-- Begin QUOTED TEXT --

The Mind-Blowing Fantastic-ness of Being a Person


art by Keith Haring

In my last post, I concluded with a couple of questions, the first of which was: “what does it mean to be a person?” It’s an often-overlooked question in spite of its obvious importance to… people. That’s one reason why, whenever the issue of person-ness arises in my yoga philosophy workshops, I make a point of asking participants to offer their thoughts on what it means to be a person. The Sanskrit word for ‘person’, purusa, figures prominently in yoga wisdom texts such as the Yoga Sutras of Patanjali so it should come as no surprise that the issue would come up in any meaningful discussion of yoga philosophy.

The response to my query usually includes ideas such as ‘to be conscious or self-aware’, ‘to keep learning and growing’, ‘to have the ability to communicate’, or ‘to have a soul’. Most of the replies I get suggest what I consider to be the essential element of person-ness but it’s rare that someone directly states my preferred answer: to be a person means to have senses.

The experience of being is the first mandatory pre-requisite for being a person and senses are the requisite vehicle for experience; without senses there is no facility for the experience of being or any other experience. In order for our experience to be coherent our senses need to be organized. The organization of senses is called a form. The existence of organized senses that facilitate lucid cognition and articulate action implies the existence of other persons with whom to interact and, by extension, an environment within which stimuli are experienced and relationships are enacted: a person does not exist in isolation. *

Our current vehicle for experience is an organized set of material senses. As such, our experience is limited to matter. After all, senses made of matter are suitable for apprehending matter so, for most of us, if it’s not matter then… it doesn’t matter. However, if, on the basis of faith, we accept that there is something that exists beyond the world of our material experience – something spiritual – then we may think of spirit as being the opposite of matter. We might therefore assume that whatever we see in matter will not be found in spirit: matter is influenced by time therefore spirit is eternal; matter is completely unconscious so spirit must be fully conscious; matter is relative, hence spirit must be absolute; matter takes on different forms so spirit must be undifferentiated and formless.

Hold the phone: let’s look at that last bit of reasoning a little more closely: we think that ‘form’ automatically means ‘material form’. But who says? Why do we make this assumption? After all, the opposite of ‘material form’ isn’t ‘no form’, it’s ‘spiritual form’. As soon as you put the appropriate qualifier in front of the word ‘form’ we can see a false premise that gives rise to flawed logic.

-- End QUOTED TEXT --
-- Begin STORED ROWS --

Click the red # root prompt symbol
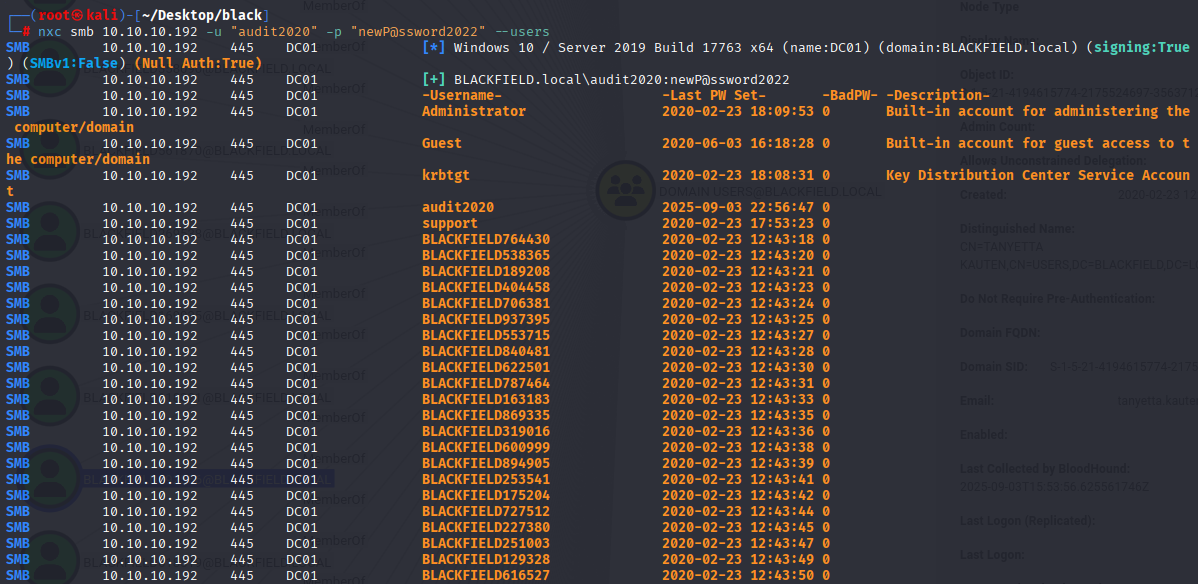The image size is (1198, 584). [27, 31]
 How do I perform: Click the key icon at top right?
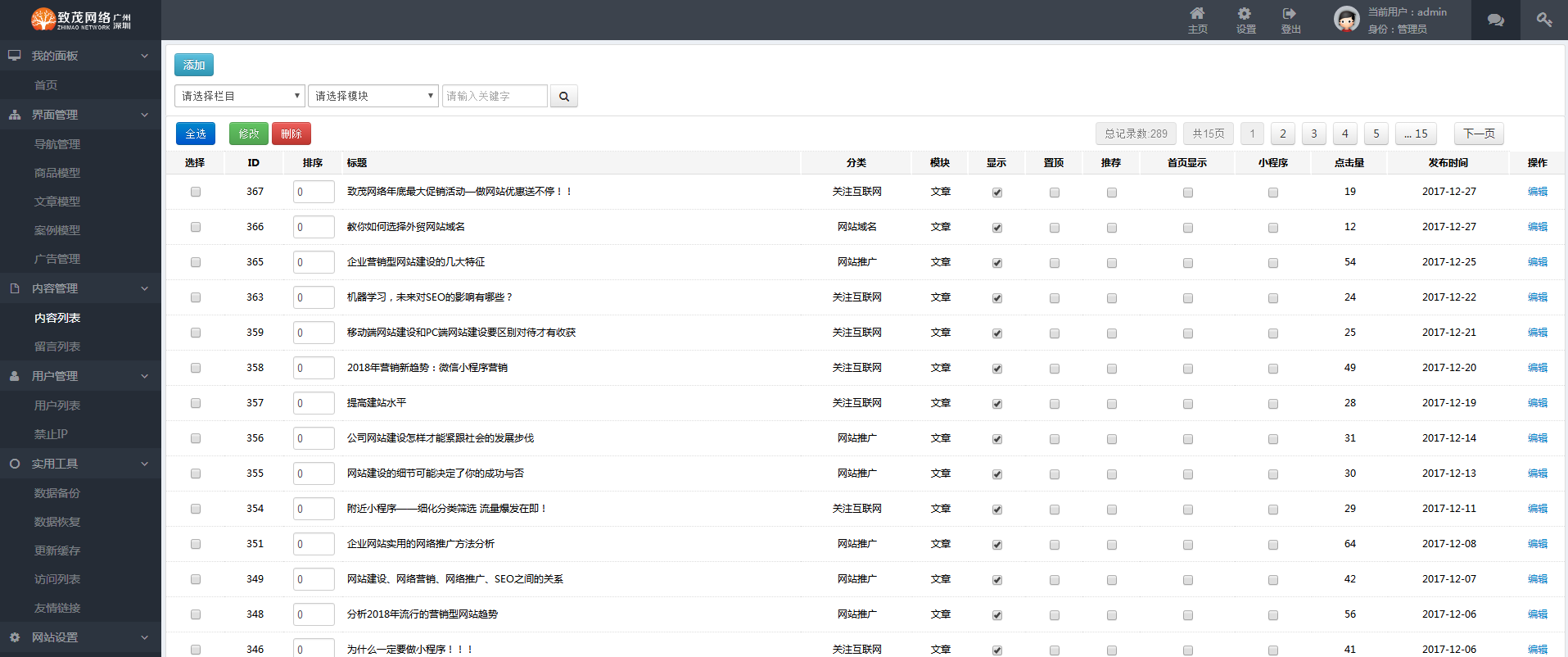pos(1543,20)
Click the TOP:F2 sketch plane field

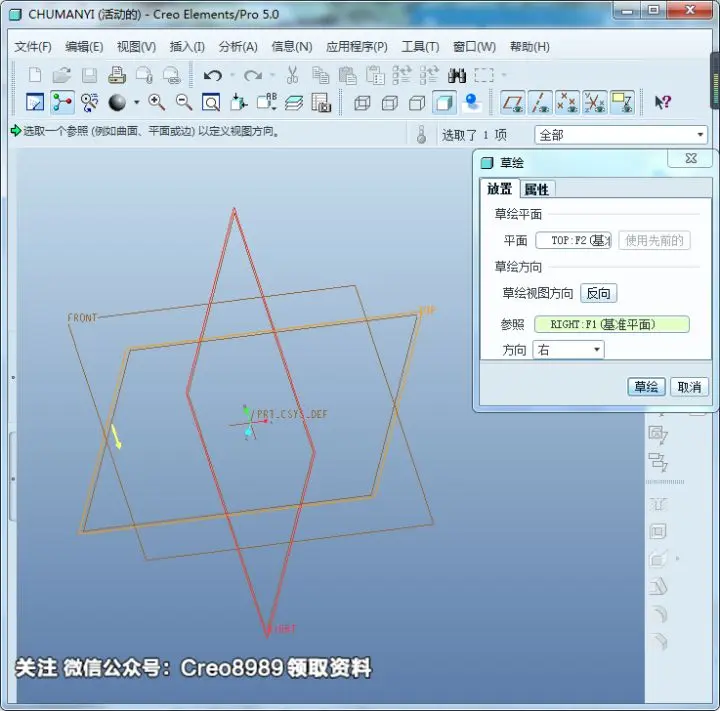(573, 240)
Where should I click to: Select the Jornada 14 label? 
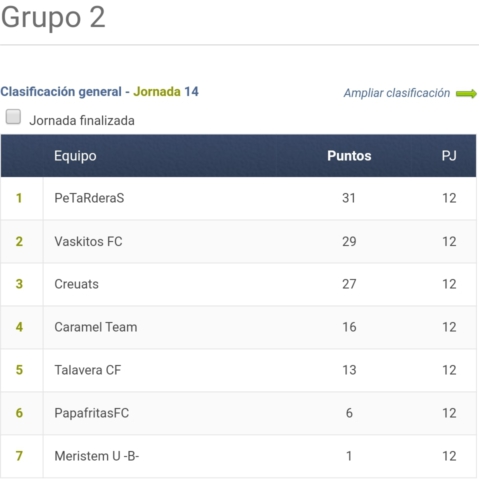point(166,92)
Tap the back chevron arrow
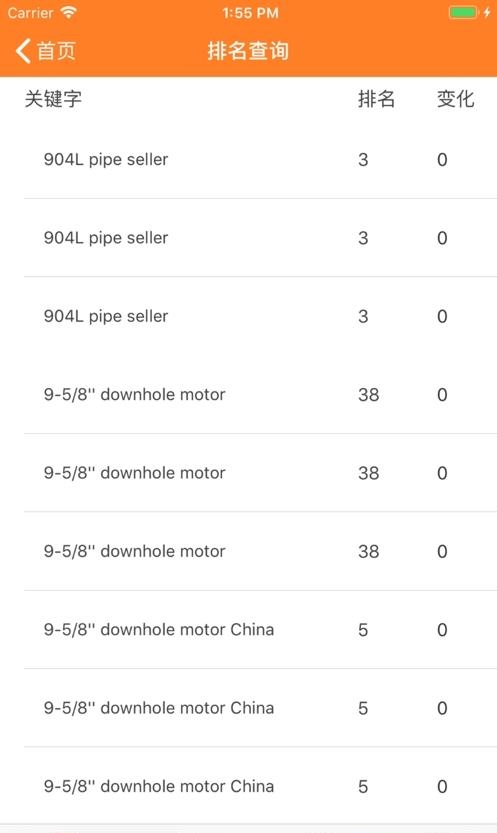 (23, 51)
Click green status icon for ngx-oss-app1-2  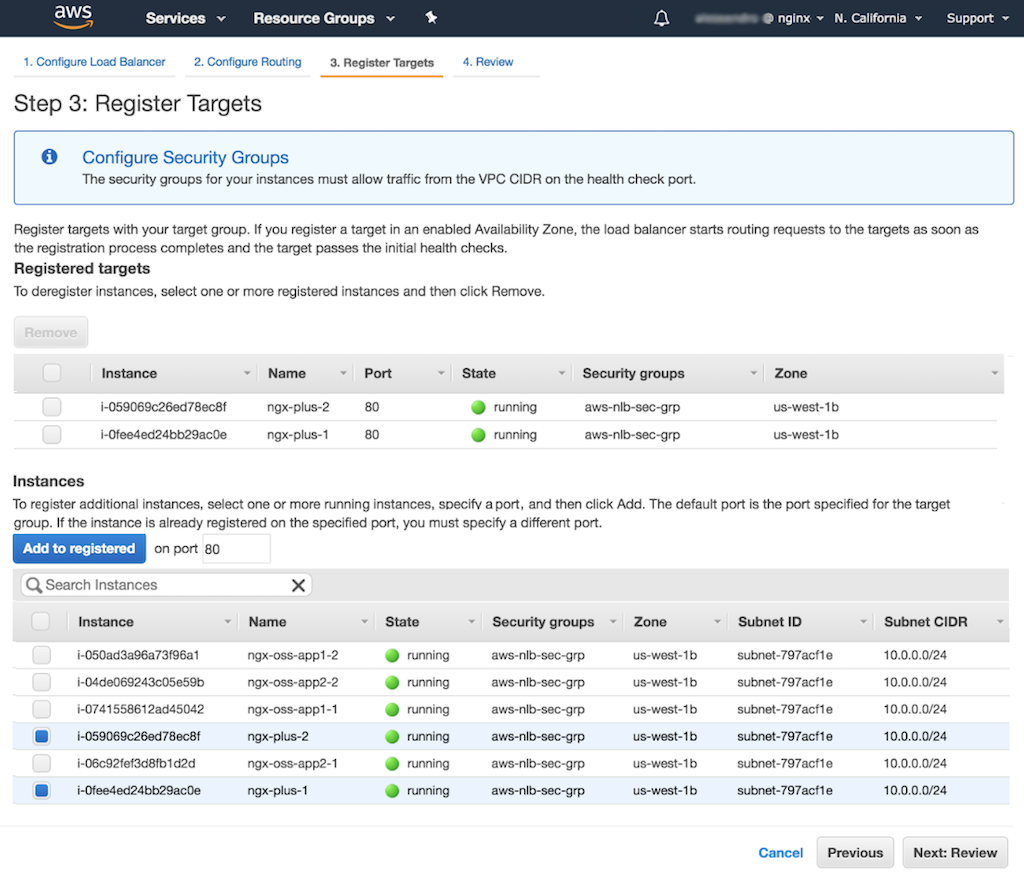392,655
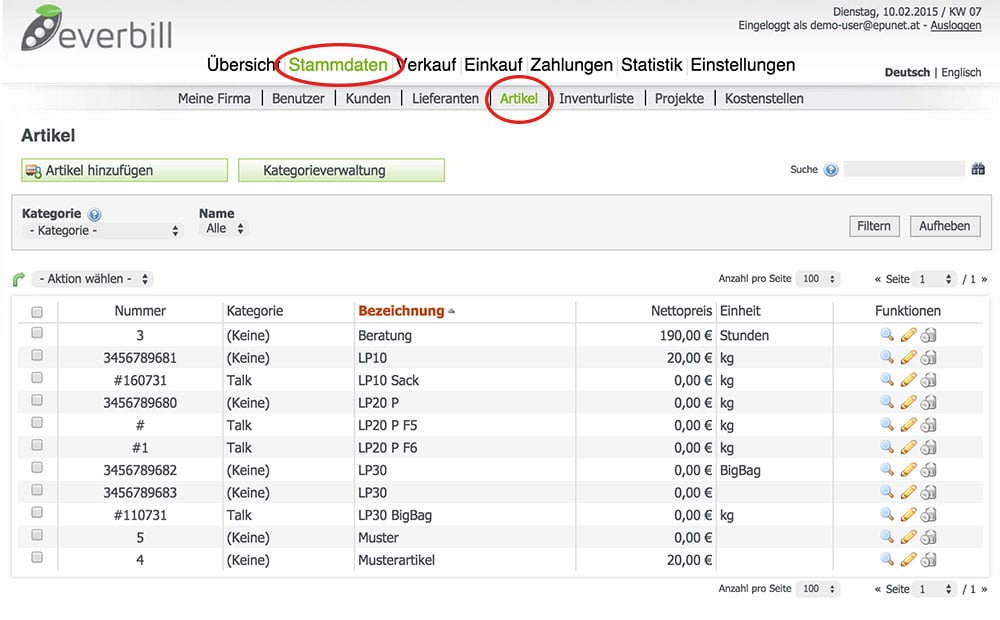Screen dimensions: 1000x620
Task: Open the Name 'Alle' dropdown
Action: point(224,229)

-- End STORED ROWS --

Answer these questions about the post on being a person:
1. What Sanskrit word for "person" does it give?
2. What answer does the author prefer to the question of what it means to be a person?
3. What is the organization of senses called?

* [WORKED SOLUTION]:
1. Purusa.
2. To be a person means to have senses.
3. A form.